Everyone needs some sort of balance in their lives. The balance between work and home life. The balance between goals and recreation. Few people realize that more acutely than people who live with neurodiversity, disability and/or chronic illness. When it comes to living with those challenges, the stakes are higher.
I spent many years in toxic environments, and they took their toll. Fortunately, I was able to find my way into a healthier situation. These are four key ways I muddled through those days and survived.
Consciously Finding Joy in the Moment
For me, this was the hardest thing to learn. I tend to get lost in the harder aspects of life, because that’s how I’d been conditioned by the culture in which I live. That was compounded by constant reinforcement of low self worth, due to constant mistakes I didn’t realize were directly caused by the environment’s influence on my dyslexia.
Somewhere along the line, I started carrying a small journal with me to record some more positive thoughts and feelings inspired by things around me.
For instance, during my monster commutes on public transportation, I’d watch the sky. When it’s clear, the shade of blue soothes me. When it’s cloudy, the changing shapes fire my imagination. To my surprise, when I concentrated on those things instead of the constant movie reel of misery playing in my head, my mood lifted, and I found light in the world again.
It took a long time for me to master this, but it still helps me today.
|I carried the Revel Without a Cause journal with me back then. The Daily Gratitudes journal is new.|
Support and Self Care
As helpful as that first technique is, I still needed support from time to time. In my case, that came from these things:
- Friends and family
- Spiritual beliefs
- Body work (chiropractic care, massage therapy)
- Proper nutrition
For many people, this could also mean finding a good mental health professional to talk to. Medication helped my husband and many others, though it’s not for me. Unfortunately, mental health care is still heavily stigmatized, but it has been vital for countless people.
We all need help sometimes, and there’s never any shame in asking. Similarly, self care is not selfish; it’s survival.

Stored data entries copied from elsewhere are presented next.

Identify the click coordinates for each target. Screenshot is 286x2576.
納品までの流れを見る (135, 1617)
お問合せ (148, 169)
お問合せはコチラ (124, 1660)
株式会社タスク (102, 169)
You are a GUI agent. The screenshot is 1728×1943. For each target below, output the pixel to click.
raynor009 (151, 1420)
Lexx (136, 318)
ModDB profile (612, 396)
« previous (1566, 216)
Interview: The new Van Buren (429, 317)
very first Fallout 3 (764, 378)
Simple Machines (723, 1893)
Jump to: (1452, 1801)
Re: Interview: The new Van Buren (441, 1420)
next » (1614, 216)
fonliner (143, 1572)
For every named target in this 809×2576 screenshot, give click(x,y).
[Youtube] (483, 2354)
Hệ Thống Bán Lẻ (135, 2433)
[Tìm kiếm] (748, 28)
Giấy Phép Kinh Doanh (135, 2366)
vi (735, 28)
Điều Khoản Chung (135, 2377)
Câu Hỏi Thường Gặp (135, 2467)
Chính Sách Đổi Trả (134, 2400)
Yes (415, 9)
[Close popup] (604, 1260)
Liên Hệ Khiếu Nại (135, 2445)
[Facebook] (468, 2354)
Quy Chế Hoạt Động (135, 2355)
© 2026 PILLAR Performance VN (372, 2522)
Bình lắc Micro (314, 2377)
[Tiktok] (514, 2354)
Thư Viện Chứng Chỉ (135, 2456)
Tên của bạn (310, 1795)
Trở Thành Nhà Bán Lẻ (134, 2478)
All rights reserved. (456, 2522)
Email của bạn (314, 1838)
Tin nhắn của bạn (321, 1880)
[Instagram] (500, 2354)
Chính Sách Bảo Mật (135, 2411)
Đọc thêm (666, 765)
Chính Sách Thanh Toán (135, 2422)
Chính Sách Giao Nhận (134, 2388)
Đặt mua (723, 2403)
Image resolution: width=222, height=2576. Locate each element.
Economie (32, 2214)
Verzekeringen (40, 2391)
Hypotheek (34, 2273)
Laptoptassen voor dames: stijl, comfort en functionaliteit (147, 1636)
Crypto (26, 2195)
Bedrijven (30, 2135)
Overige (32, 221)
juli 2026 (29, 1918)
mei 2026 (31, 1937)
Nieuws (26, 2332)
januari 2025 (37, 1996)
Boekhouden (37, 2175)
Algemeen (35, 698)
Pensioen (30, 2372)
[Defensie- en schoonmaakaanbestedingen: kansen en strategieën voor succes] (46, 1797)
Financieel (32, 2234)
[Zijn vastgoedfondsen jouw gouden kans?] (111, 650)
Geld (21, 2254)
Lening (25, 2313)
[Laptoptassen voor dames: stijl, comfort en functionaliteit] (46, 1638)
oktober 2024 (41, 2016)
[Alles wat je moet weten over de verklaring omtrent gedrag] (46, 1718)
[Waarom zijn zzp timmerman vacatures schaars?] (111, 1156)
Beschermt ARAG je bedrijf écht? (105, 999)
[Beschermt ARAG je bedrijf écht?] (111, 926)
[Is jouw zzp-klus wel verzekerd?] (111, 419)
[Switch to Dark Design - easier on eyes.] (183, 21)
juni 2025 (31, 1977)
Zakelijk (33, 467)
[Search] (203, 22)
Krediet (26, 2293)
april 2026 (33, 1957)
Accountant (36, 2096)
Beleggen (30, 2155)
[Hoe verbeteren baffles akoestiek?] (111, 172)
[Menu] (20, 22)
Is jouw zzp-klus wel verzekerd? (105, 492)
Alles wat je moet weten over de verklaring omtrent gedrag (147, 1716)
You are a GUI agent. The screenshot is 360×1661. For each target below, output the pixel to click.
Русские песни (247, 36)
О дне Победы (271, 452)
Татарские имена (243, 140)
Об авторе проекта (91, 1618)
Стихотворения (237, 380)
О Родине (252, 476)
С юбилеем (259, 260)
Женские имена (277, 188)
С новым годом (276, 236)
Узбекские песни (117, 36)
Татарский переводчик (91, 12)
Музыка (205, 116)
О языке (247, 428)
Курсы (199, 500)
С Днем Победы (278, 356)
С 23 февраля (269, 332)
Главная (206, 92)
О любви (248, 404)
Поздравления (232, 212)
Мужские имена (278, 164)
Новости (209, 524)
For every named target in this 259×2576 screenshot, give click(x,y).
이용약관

One of the hardest times in my life was probably shortly after my husband was diagnosed with his mood disorder and had to go on disability. I was in a very low paying job at the time, we had just bought a house and we had no idea of how to go about the new world of mental health care.
At about 23, I was faced with maintaining the house alone, making sure all the bills were paid, we had enough money for food, finding a new job and caring for another adult who couldn’t really care for himself. Thankfully, our families were huge helps, but there was still an incredible amount of weight on my shoulders.
It was then that I learned the value of prioritizing. In the grand scheme of things, keeping a tidy house or going out wasn’t nearly as important as finding a job and paying off the bills that kept rolling in. My basic needs, like eating and sleeping, surpassed the writing I was doing at the time and superficial relationships.
Once I separated all of my responsibilities, broke them down into steps and ordered them by importance, I was finally able to get my head above water again. Eventually, my husband did get a handle on his disorder, and I was able to start living my life again.
|I did actually have to make sleeping a priority at different points in my life.
Via one of my articles on HubPages
Realize Nothing’s Forever
As hard as it may be to believe in the moment, no situation is permanent. Once I started to get my life a bit more in order, I was finally able to see that. The touchy situation I was in couldn’t last forever.
It could either get better or much worse, and it was up to me to decide which way to go. That’s as true now as it was then. It’s the nature of life.
However, that fact can still be difficult to keep in mind, especially when you feel powerless in the face of circumstance. I’ve been there, as well. At the very least, I realized I had control over my reactions to what was going on, even if I had no control over the events themselves.
When I put these four elements together, I discovered that I was able to focus more closely on building the life I want and that my dyslexic strengths finally took the stage from my dyslexic struggles.
All of that said, though, remember that these basic things worked for me. Since I’m not all people, they wouldn’t work for everyone. It’s up to each of us to discover what helps us survive as individuals, but there’s no harm in sharing techniques that have worked for us.